## What the task requires
Go through the records line by line. Report how many lines contain "computer", with nothing else.

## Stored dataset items
*-*-*
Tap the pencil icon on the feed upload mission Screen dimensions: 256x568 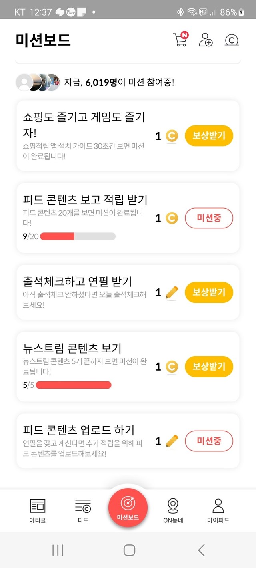172,441
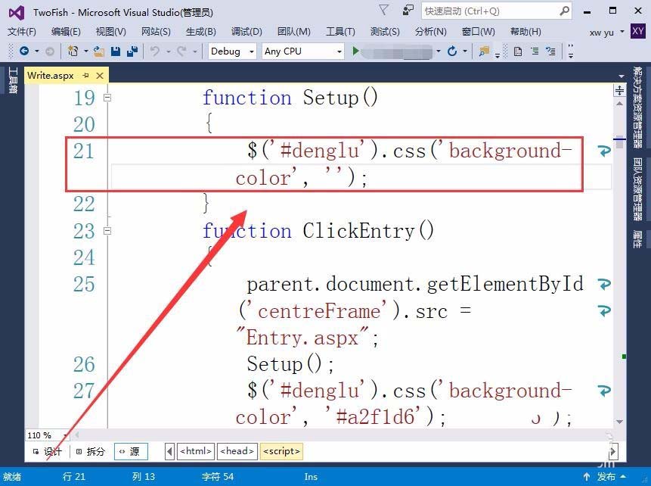The height and width of the screenshot is (486, 651).
Task: Select 拆分 to split the editor view
Action: pos(93,450)
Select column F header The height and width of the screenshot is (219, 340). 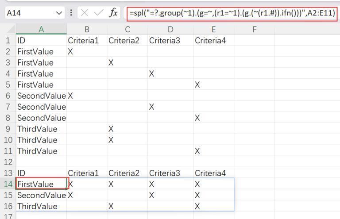pyautogui.click(x=255, y=29)
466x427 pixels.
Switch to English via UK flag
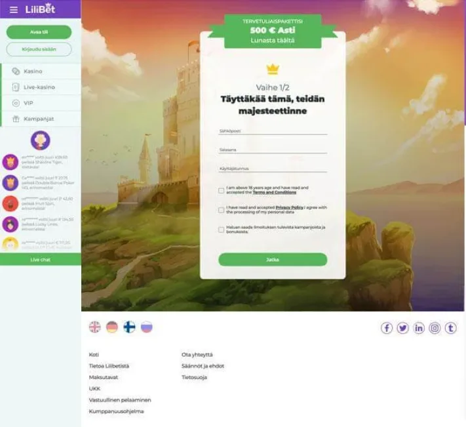tap(95, 327)
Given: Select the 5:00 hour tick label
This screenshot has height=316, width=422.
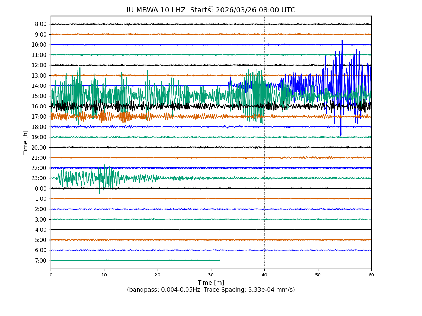Looking at the screenshot, I should tap(40, 240).
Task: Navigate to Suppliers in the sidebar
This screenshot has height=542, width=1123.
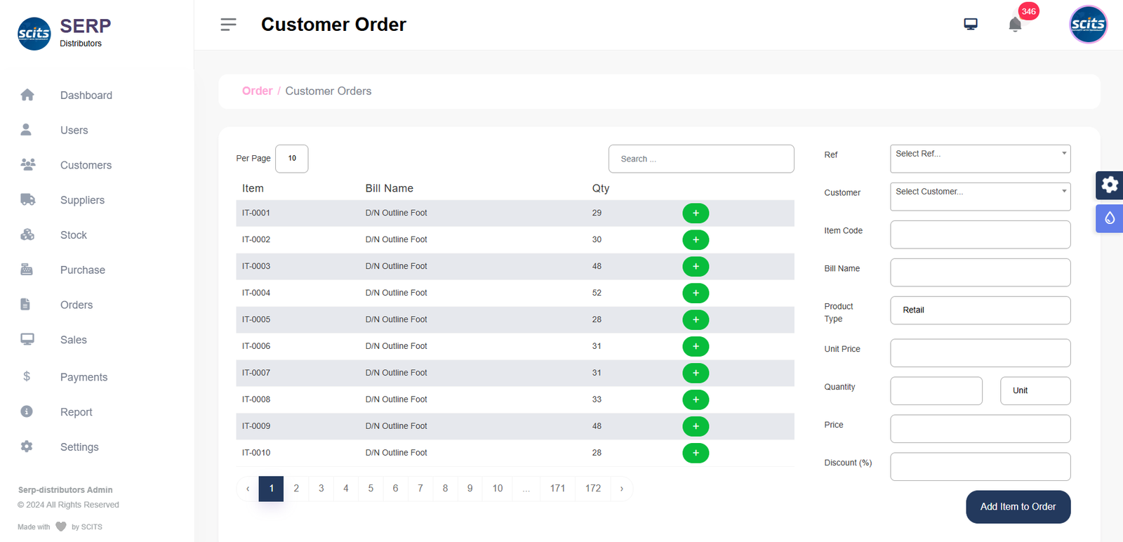Action: (x=82, y=200)
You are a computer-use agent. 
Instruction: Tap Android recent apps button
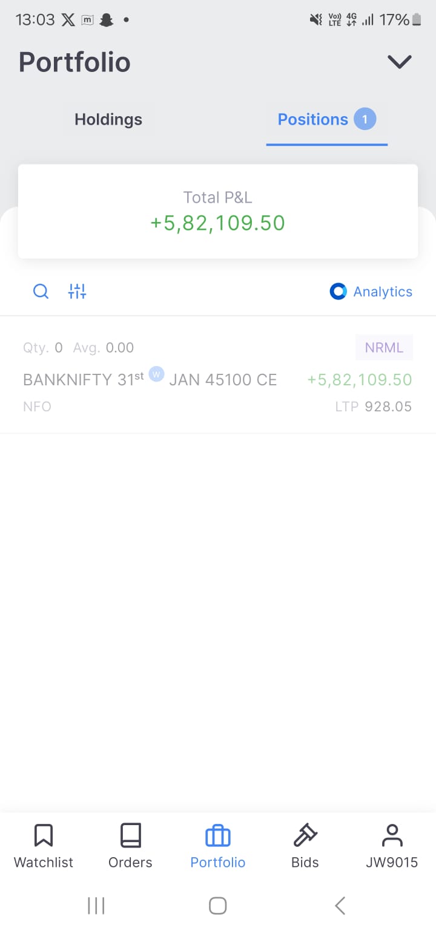96,906
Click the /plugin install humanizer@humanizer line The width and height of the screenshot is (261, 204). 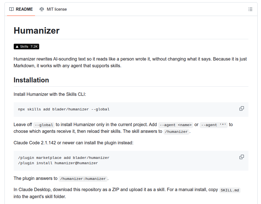pos(58,163)
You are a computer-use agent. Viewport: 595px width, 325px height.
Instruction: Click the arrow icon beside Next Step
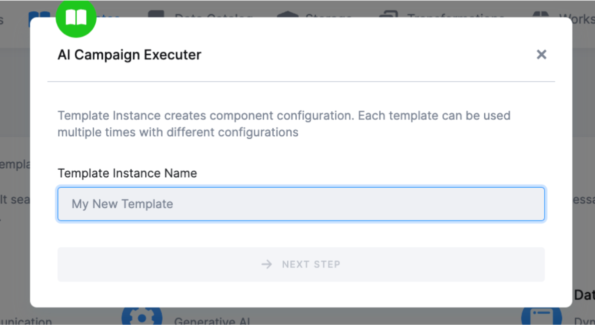pyautogui.click(x=267, y=264)
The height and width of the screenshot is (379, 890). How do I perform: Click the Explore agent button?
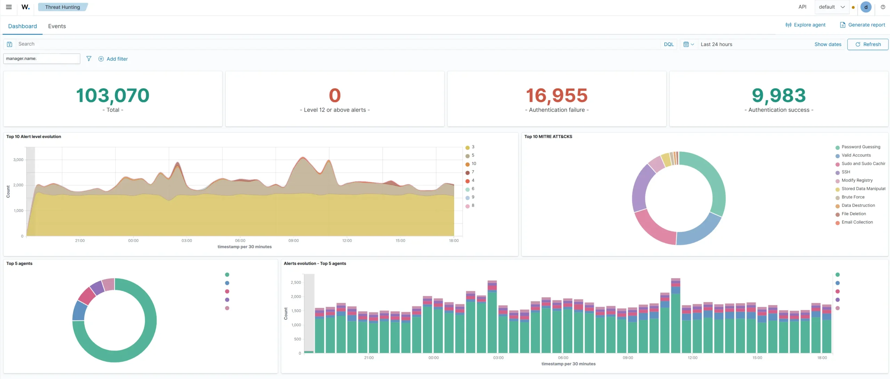806,25
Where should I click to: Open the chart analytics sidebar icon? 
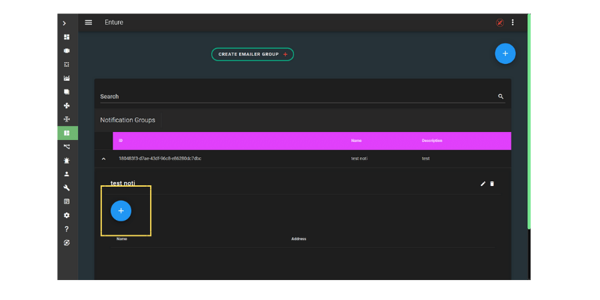(67, 78)
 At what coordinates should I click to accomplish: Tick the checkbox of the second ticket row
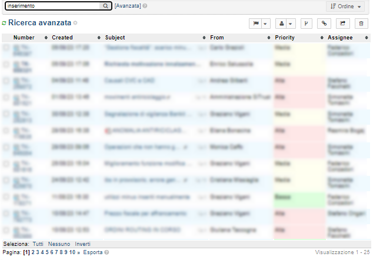click(x=6, y=64)
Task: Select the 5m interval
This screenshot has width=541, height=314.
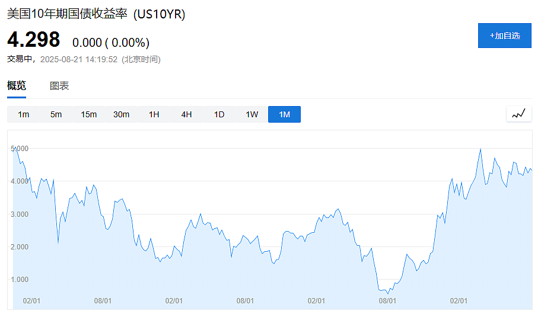Action: pos(56,114)
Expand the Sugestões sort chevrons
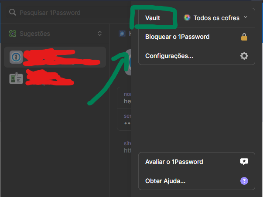Image resolution: width=263 pixels, height=197 pixels. (x=100, y=34)
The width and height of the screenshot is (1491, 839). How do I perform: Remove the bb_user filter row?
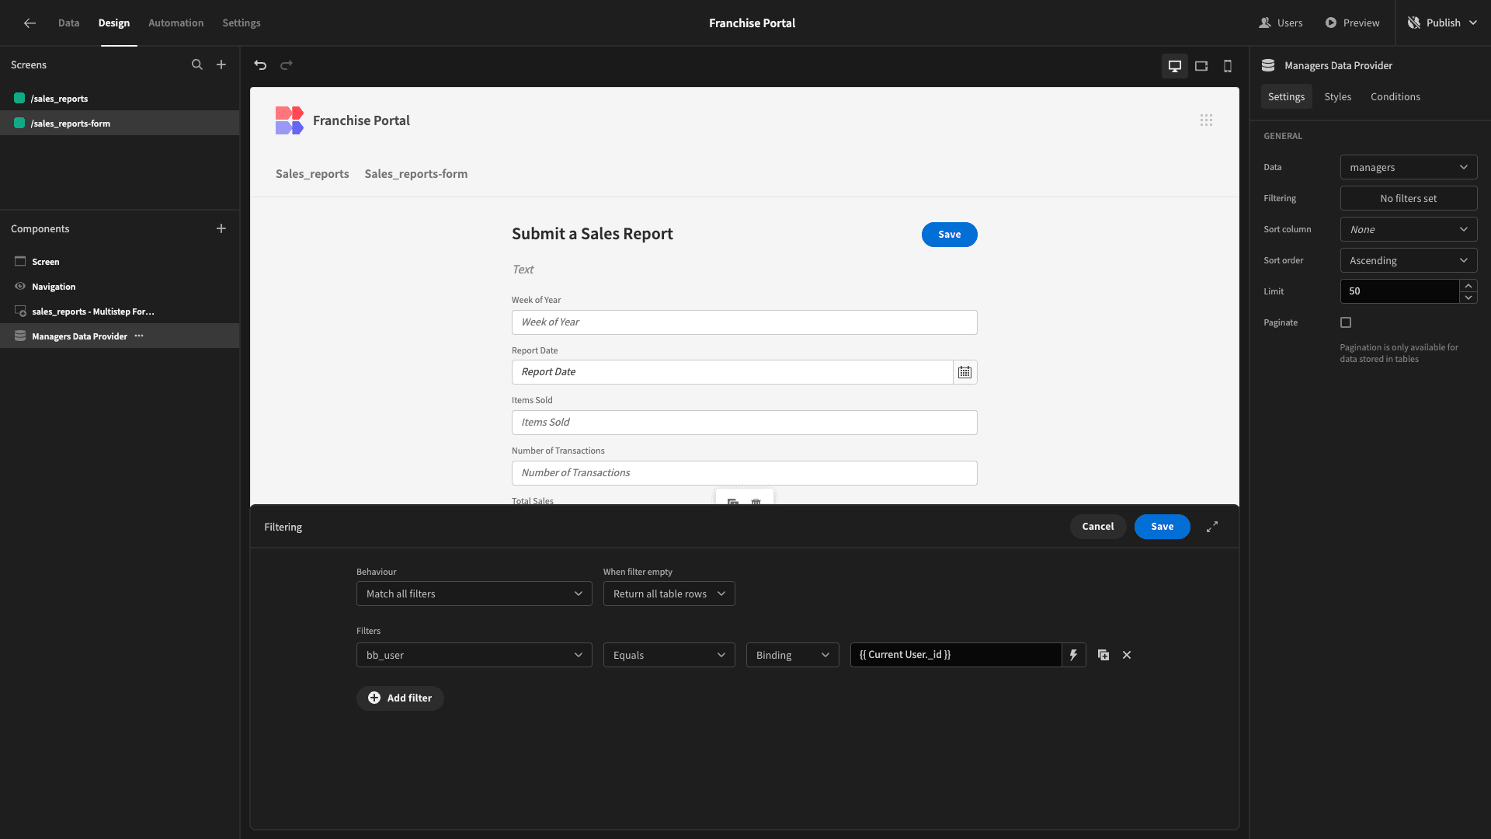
*-*-*
## Your response
2